Certo dia, num bate-papo com Seu Luiz, como sempre a respeito de livros e escritores, ele puxou da estante uma obra com um título curioso: A Próxima Queda da Inglaterra pelas Profecias de Nostradamus, Bandarra e Gabriel Salazar, de 1940 (Ed. Moraes). Nas mãos de qualquer livreiro seria apenas uma obra curiosa, sem valor, que caiu no ostracismo pelo fiasco de uma profecia não cumprida (como a quase totalidade das de Nostradamus, cujos fãs distorcem a seu bel prazer para fazer sentido). Mas Seu Luiz conheceu não só o seu autor, como também a história de como a obra foi escrita, impressa e lançada... O escritor, Gabriel Salazar, usou a numerologia para predizer a capitulação dos ingleses aos nazistas que, como todo mundo sabe, nunca aconteceu.
Quando o livro chegou à livraria o livreiro decidiu expor um lote da obra no lado de fora de sua loja, fazendo pilhas de quatro em quatro volumes amarrados com barbante. Com esta exposição ele achava que os livros seriam vendidos rapidamente, dado o sensacionalismo do título e a atualidade do assunto. O mundo todo aguardava a qualquer instante a notícia da queda da Inglaterra. Mas o público ignorou solenemente o livro e nenhum exemplar foi vendido.
Alguns dias depois, o autor passou na livraria. Ao ver as pilhas de livros na calçada teve uma crise de histeria. Entrou na loja e discutiu asperamente com o livreiro-editor, acusando-o de ter destruído sua obra.
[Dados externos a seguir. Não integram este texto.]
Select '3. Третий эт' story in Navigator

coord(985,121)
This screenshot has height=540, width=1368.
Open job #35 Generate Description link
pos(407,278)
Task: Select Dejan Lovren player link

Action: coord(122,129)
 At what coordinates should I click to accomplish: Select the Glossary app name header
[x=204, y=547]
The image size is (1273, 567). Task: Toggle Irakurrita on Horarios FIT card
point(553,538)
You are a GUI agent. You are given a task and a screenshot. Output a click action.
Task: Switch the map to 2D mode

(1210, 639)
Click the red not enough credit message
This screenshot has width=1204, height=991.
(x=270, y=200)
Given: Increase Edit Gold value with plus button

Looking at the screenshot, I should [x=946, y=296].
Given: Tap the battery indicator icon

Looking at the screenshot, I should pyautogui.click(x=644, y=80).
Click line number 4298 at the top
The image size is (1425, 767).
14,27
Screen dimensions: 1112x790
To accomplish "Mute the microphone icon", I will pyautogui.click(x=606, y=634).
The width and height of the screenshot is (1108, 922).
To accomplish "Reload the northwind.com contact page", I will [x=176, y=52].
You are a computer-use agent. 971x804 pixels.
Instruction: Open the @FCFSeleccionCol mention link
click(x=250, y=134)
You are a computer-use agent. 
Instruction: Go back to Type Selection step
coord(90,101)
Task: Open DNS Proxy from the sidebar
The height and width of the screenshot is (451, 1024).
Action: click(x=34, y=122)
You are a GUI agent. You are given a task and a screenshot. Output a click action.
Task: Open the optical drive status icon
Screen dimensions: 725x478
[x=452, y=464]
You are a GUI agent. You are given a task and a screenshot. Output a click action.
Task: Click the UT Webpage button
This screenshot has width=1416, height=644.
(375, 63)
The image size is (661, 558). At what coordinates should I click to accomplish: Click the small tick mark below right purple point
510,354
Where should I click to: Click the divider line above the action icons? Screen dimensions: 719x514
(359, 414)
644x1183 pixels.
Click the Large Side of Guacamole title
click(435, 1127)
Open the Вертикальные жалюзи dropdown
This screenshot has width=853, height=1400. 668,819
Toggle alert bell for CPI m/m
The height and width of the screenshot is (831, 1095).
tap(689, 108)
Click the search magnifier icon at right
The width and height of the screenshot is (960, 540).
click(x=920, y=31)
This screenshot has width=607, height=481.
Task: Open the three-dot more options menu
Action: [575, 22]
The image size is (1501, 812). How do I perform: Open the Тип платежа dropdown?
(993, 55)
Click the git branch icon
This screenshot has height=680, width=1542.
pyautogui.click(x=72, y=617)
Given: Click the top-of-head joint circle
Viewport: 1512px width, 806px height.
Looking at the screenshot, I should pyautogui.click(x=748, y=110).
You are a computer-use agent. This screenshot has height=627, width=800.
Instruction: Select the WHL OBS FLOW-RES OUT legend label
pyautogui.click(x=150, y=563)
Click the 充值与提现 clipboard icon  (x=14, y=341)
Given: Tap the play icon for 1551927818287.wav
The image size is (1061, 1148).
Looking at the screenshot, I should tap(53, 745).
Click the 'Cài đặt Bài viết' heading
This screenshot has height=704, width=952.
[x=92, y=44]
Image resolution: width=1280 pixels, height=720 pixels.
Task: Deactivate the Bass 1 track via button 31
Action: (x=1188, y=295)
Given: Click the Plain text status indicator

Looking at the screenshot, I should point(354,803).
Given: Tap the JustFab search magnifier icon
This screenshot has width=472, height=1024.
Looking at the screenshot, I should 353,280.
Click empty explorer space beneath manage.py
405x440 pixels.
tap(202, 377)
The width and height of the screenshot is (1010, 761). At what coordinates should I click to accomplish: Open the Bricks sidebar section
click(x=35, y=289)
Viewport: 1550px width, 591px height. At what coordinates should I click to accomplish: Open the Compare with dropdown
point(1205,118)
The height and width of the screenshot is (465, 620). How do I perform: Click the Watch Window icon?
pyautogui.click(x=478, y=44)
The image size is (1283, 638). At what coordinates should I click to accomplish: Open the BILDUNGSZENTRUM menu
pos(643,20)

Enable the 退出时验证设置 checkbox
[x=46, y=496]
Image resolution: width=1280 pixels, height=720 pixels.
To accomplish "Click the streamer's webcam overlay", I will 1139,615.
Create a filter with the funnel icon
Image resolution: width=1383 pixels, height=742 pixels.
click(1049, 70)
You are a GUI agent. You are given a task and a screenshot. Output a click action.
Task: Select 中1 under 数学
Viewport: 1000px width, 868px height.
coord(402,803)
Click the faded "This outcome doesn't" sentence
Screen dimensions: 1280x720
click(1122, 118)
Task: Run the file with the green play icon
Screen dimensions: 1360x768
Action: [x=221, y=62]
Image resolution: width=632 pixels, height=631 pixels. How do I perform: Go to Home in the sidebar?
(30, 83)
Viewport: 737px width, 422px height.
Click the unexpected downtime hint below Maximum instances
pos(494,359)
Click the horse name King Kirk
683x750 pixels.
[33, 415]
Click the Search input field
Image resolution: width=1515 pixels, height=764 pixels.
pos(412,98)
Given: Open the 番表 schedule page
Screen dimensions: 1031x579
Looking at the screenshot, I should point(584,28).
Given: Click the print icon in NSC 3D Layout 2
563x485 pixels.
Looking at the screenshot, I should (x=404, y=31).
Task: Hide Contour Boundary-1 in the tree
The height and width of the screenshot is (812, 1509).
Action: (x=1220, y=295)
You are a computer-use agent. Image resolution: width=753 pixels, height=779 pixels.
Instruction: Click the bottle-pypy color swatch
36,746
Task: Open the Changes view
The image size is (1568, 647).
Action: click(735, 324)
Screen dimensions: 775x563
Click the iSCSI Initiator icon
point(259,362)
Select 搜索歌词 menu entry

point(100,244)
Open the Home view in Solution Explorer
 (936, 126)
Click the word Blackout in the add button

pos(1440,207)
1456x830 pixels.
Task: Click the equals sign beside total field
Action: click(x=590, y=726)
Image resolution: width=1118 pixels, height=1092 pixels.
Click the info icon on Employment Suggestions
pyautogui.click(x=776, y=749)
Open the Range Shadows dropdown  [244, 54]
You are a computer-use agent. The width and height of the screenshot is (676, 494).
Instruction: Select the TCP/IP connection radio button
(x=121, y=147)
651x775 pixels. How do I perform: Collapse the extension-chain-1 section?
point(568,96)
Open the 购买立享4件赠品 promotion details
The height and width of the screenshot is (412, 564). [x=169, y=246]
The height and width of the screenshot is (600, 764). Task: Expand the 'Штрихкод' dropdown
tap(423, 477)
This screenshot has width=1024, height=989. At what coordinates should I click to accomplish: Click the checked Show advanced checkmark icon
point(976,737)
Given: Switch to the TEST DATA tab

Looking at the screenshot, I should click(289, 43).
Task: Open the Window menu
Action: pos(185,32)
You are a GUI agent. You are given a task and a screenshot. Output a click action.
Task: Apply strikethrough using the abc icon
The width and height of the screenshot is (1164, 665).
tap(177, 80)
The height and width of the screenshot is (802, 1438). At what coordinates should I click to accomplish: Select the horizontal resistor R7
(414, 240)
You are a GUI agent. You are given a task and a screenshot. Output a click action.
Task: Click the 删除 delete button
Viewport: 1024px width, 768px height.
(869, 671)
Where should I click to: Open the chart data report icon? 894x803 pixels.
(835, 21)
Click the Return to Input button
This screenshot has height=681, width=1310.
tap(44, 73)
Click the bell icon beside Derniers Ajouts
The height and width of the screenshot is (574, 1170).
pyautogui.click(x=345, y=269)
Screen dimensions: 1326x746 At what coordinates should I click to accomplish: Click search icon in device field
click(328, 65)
O motivo, segundo Salazar, era numerológico: as pilhas não podiam ter sido organizadas em lotes de quatro exemplares, pois o número quatro é nefasto... A edição encalhou, virou pasta de papel, mas Seu Luiz conservou até hoje o exemplar que ganhou do autor. Um detalhe interessante desta história é que Gabriel Salazar era o pseudônimo de Savério Fittipaldi, tio de Émerson Fittipaldi.
Me desculpem a incredulidade, mas acho que o livro encalhou por outras razões. Naquela época o público leitor tinha um grau de educação e cultura muito superior ao de nossos dias. Atualmente uma obra deste gênero vende como água, mesmo que suas predições fracassem. Um exemplo disso é o sucesso de almanaques astrológicos e brochuras sobre Nostradamus e similares.
Prefiro tirar dessa história uma triste constatação: o leitor de hoje, produto de um sistema educacional degradado, vítima do bombardeio maciço da mídia com suas futilidades e bobagens, acaba consumindo esta literatura escatológica que as editoras despejam nas livrarias em detrimento das obras de qualidade. Sinal dos tempos, apenas isso.